Sovyetlerin niyeti tek başına yeterli miydi? Hayır! Davranışın sonuçları ile niyet birlikte değerlendirildiğinde iyilik kavramının sallantılı tarafı, günümüzdeki iyilik örnekleri ile beraber düşünüldüğünde rahatlıkla görülür.
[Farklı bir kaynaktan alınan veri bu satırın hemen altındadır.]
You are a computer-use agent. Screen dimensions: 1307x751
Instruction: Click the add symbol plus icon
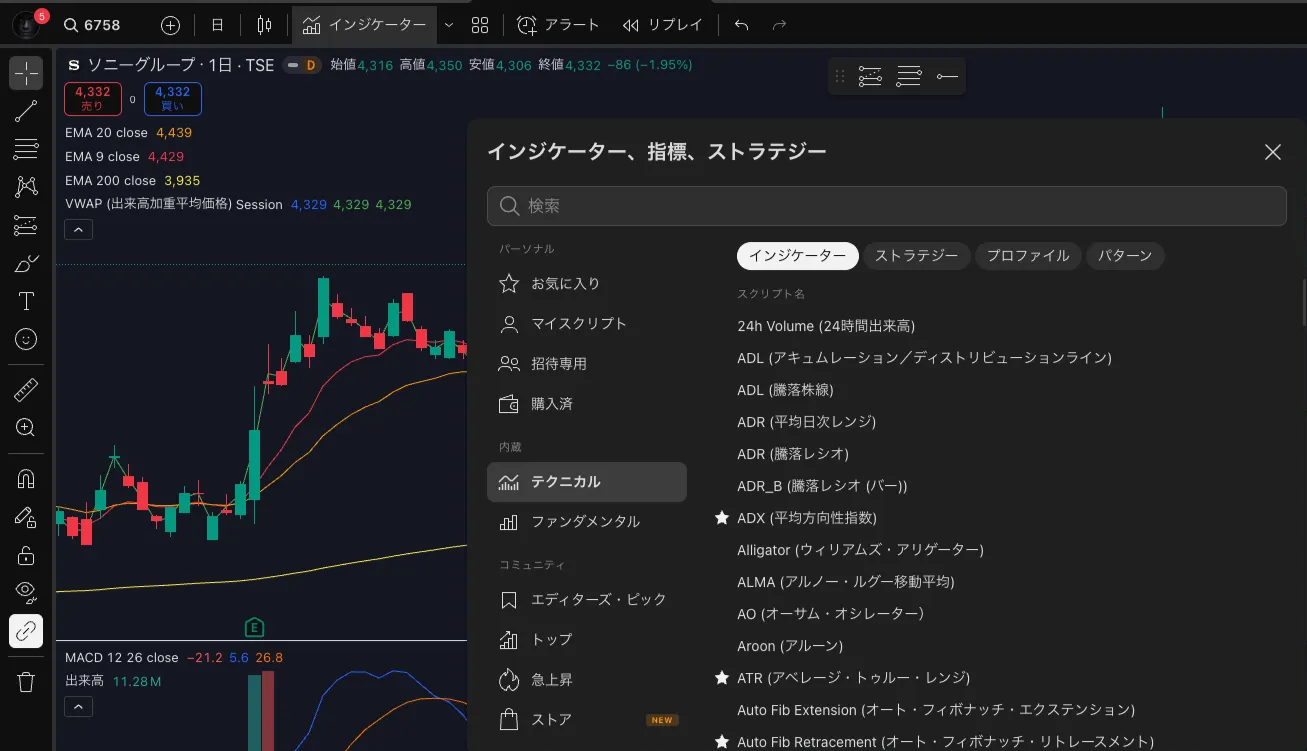[171, 25]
Tüm bunlar insanın yaratma gücü ile yok etme gücü arasındaki dengesizlikte gizlidir yine. Karanlık bahçelerin ürperticiliği bu dengesizlikten geliyor, orada ayın ışıyacağını düşlemek mümkün olmuyor. İnsanın her şeyden önce, dünyaya zararları büyük olmuş hırslarından, sermayeyle doymak bilmezliğinden, ağır sonuçlar doğuran ‘iyi’ niyetlerinden arınması gerekiyor. Bundan başka türlüsü çözüm değil, aksi takdirde bu ürperticiliğin bir sonu yok! Karanlığın efendisi olmaktan ve hep böyle gözükeceği ihtimalinden insanın kurtulması şarttır.